Assignment ▸
Going through the entries below, copy out each line that contains "screenshot".

Data supplied ▸
· · · · · · ·

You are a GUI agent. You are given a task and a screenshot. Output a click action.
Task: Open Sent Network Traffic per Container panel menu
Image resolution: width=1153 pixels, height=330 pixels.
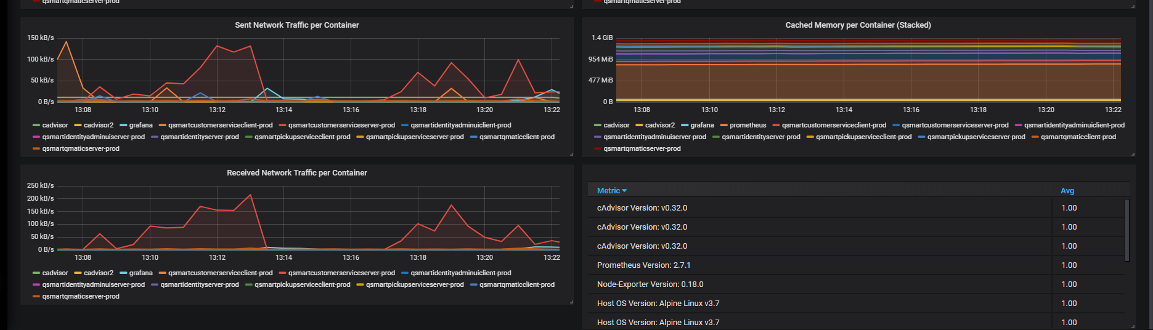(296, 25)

· · · · · · ·

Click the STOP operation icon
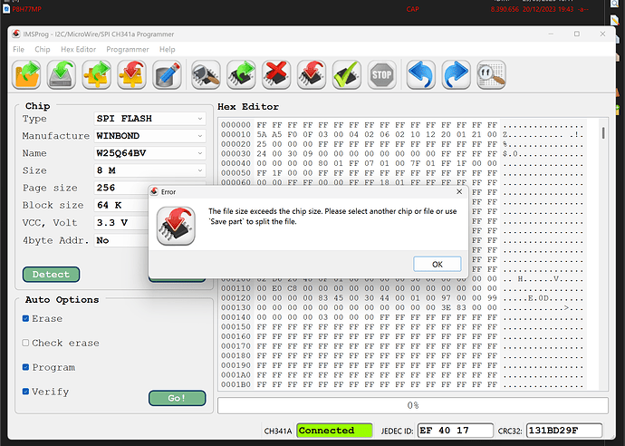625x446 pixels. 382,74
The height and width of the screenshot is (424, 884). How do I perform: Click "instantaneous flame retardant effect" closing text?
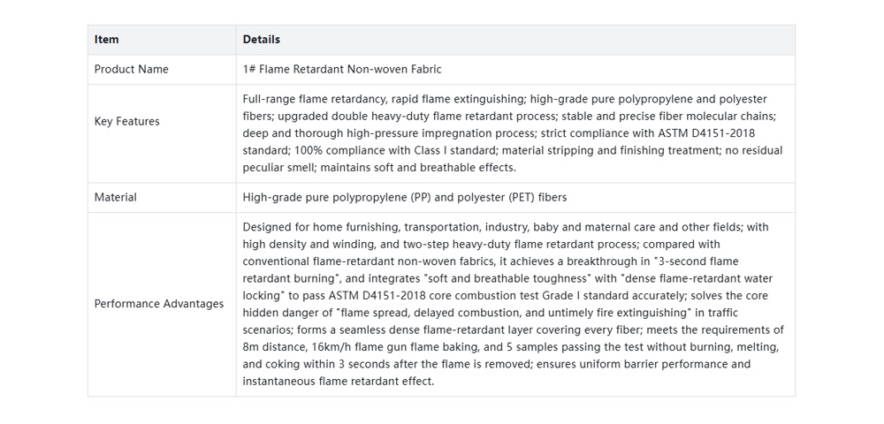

· · · · · · ·

Answer to the exercise ▸
You are a GUI agent. You are given a task and a screenshot. Output a click action.
The height and width of the screenshot is (424, 884). How do I perform: Click "instantaneous flame retardant effect" closing text?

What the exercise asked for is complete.